(Saved data entries)
━━━━━━

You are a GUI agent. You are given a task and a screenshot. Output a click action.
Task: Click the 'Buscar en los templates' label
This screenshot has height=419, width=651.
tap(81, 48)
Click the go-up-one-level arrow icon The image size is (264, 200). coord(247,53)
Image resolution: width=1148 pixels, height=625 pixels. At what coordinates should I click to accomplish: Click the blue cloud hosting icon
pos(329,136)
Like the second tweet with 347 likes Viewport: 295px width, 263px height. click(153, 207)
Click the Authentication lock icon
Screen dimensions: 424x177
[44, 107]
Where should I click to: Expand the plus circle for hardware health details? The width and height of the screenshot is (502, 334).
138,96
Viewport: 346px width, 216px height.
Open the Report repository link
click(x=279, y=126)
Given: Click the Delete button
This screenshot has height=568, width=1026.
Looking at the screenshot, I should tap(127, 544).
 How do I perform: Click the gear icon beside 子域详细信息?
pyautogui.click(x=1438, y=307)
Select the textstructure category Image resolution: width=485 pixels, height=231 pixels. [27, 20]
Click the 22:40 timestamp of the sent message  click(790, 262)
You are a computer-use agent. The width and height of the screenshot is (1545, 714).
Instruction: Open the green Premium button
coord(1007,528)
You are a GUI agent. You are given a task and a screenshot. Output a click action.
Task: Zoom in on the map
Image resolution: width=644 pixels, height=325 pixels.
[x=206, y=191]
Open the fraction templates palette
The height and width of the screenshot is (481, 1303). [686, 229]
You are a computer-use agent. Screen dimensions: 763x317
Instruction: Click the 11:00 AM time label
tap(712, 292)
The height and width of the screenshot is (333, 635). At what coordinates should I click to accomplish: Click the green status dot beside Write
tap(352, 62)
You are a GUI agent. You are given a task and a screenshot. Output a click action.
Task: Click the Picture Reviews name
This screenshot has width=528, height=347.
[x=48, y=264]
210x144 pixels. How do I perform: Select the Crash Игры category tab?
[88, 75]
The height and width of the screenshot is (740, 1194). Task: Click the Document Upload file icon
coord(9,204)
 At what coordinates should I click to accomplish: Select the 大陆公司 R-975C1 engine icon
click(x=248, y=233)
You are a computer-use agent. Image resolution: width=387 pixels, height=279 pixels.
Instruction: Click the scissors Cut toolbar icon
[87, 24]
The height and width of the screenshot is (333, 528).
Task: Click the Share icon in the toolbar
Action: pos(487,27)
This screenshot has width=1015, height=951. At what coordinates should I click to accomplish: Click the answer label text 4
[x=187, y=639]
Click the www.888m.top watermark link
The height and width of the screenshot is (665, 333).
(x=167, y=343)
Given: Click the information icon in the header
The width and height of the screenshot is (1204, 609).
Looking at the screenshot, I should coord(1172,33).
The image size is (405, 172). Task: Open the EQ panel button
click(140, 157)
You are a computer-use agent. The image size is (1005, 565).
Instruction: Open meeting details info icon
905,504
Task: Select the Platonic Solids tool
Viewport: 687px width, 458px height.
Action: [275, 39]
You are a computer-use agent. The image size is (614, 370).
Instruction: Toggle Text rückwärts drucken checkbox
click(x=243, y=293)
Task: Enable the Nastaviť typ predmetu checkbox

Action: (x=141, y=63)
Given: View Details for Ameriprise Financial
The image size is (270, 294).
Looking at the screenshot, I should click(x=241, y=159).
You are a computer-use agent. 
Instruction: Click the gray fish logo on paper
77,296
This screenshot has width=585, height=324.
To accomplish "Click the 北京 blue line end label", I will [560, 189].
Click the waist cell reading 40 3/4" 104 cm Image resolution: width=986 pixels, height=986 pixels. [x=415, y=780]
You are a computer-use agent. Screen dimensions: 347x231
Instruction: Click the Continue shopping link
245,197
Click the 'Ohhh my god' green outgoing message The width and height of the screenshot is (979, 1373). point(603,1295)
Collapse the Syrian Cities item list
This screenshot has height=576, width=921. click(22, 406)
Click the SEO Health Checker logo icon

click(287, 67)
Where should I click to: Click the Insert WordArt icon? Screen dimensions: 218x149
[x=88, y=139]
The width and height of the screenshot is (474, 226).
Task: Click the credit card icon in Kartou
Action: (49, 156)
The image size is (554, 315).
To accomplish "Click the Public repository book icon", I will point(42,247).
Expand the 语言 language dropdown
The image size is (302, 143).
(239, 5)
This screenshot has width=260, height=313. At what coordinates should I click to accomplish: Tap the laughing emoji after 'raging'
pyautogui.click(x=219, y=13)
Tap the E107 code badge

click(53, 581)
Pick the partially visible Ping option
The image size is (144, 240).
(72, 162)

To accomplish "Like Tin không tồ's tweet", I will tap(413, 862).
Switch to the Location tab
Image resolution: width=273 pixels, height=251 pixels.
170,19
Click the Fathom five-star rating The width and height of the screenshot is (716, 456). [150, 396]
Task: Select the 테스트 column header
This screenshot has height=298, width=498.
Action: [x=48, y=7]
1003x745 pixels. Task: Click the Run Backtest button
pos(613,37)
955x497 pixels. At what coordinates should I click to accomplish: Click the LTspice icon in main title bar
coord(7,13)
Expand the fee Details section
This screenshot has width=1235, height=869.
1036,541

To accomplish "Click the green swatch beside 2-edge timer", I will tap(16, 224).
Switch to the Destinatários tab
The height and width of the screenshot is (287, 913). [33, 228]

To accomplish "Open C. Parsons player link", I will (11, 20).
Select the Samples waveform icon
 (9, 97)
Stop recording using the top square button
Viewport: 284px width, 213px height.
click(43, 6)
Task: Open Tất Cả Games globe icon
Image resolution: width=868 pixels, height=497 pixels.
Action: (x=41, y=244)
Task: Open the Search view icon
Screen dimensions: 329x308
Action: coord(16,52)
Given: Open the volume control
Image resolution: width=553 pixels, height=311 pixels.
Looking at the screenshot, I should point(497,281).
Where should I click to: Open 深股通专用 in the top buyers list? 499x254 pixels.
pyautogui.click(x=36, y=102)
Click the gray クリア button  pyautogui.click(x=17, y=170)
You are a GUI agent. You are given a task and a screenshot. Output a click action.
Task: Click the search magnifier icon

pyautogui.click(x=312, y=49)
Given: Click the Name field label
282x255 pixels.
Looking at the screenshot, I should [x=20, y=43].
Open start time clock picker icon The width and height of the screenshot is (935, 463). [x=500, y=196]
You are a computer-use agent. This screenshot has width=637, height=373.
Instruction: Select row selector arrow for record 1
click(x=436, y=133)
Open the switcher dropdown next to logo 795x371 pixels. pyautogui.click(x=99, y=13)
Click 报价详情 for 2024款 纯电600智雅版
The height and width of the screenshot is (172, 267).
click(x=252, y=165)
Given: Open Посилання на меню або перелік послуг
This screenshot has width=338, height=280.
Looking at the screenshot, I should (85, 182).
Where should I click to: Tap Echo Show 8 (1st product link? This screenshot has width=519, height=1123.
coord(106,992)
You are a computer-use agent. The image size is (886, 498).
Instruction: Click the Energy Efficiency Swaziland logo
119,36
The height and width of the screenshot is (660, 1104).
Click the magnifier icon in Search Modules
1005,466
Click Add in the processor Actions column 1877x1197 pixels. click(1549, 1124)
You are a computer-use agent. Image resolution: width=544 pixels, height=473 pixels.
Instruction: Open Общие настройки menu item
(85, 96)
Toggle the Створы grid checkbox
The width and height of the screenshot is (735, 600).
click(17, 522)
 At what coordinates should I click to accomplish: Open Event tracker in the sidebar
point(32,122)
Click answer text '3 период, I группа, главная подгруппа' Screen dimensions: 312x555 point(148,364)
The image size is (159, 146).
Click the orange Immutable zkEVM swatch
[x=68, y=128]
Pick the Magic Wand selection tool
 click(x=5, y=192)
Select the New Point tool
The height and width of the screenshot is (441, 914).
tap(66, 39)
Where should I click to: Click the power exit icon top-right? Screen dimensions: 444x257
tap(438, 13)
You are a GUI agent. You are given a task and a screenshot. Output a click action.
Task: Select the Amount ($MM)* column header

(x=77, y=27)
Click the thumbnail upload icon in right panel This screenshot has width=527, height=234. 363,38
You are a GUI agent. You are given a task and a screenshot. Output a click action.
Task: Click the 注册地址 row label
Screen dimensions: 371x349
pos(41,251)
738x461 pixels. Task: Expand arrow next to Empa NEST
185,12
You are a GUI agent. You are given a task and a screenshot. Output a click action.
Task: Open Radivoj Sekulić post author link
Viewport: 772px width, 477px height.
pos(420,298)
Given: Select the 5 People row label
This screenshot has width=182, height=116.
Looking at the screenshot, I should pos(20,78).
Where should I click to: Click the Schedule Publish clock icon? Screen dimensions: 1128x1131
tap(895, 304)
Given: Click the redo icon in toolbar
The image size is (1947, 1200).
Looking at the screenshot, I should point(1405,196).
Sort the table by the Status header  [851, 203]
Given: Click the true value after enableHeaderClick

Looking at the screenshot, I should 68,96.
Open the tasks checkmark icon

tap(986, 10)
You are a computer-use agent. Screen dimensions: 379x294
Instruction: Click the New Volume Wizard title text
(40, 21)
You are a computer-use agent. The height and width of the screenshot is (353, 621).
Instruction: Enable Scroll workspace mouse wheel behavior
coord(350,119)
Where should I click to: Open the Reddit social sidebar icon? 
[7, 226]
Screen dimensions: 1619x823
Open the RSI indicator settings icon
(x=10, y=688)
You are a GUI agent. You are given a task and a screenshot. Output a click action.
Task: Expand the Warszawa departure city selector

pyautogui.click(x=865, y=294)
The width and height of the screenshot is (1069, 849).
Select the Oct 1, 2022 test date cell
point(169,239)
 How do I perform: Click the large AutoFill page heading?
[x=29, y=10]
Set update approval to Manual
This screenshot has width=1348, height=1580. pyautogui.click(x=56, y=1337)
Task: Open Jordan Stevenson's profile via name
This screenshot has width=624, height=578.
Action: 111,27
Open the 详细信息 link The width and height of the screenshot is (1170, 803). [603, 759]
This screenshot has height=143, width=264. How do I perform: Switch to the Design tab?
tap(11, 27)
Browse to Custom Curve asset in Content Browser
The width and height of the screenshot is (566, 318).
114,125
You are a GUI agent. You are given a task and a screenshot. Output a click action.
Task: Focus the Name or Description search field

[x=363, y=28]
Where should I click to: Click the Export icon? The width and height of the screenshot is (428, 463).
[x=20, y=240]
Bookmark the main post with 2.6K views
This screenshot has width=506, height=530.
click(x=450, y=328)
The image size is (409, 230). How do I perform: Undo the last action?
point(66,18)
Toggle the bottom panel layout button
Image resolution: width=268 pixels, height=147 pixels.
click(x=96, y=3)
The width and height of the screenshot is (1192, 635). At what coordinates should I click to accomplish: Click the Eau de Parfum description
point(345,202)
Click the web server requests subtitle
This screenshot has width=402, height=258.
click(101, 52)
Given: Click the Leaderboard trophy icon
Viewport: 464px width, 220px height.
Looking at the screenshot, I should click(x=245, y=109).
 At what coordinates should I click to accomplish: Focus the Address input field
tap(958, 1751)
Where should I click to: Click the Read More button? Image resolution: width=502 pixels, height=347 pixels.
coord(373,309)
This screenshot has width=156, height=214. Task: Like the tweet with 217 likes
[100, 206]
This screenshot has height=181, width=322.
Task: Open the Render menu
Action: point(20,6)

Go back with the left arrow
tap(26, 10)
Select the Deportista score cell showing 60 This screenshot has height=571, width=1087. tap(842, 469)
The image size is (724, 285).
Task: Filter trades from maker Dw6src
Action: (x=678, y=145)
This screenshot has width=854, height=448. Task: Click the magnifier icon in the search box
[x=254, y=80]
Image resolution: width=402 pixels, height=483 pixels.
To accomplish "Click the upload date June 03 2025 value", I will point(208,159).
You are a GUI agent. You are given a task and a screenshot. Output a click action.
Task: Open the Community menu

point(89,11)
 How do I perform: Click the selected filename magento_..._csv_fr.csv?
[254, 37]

━━━━━━

TASK DIRECTIONS: What you give back must be the stretch above, starting at the line with "Viewport: 772px width, 477px height." and ending at the line with "You are a computer-use agent. The height", copied exactly.

COMPLETED EXERCISE:
Viewport: 772px width, 477px height.
pos(420,298)
Given: Select the 5 People row label
This screenshot has width=182, height=116.
Looking at the screenshot, I should pos(20,78).
Where should I click to: Click the Schedule Publish clock icon? Screen dimensions: 1128x1131
tap(895, 304)
Given: Click the redo icon in toolbar
The image size is (1947, 1200).
Looking at the screenshot, I should point(1405,196).
Sort the table by the Status header  [851, 203]
Given: Click the true value after enableHeaderClick

Looking at the screenshot, I should 68,96.
Open the tasks checkmark icon

tap(986, 10)
You are a computer-use agent. Screen dimensions: 379x294
Instruction: Click the New Volume Wizard title text
(40, 21)
You are a computer-use agent. The height and width of the screenshot is (353, 621).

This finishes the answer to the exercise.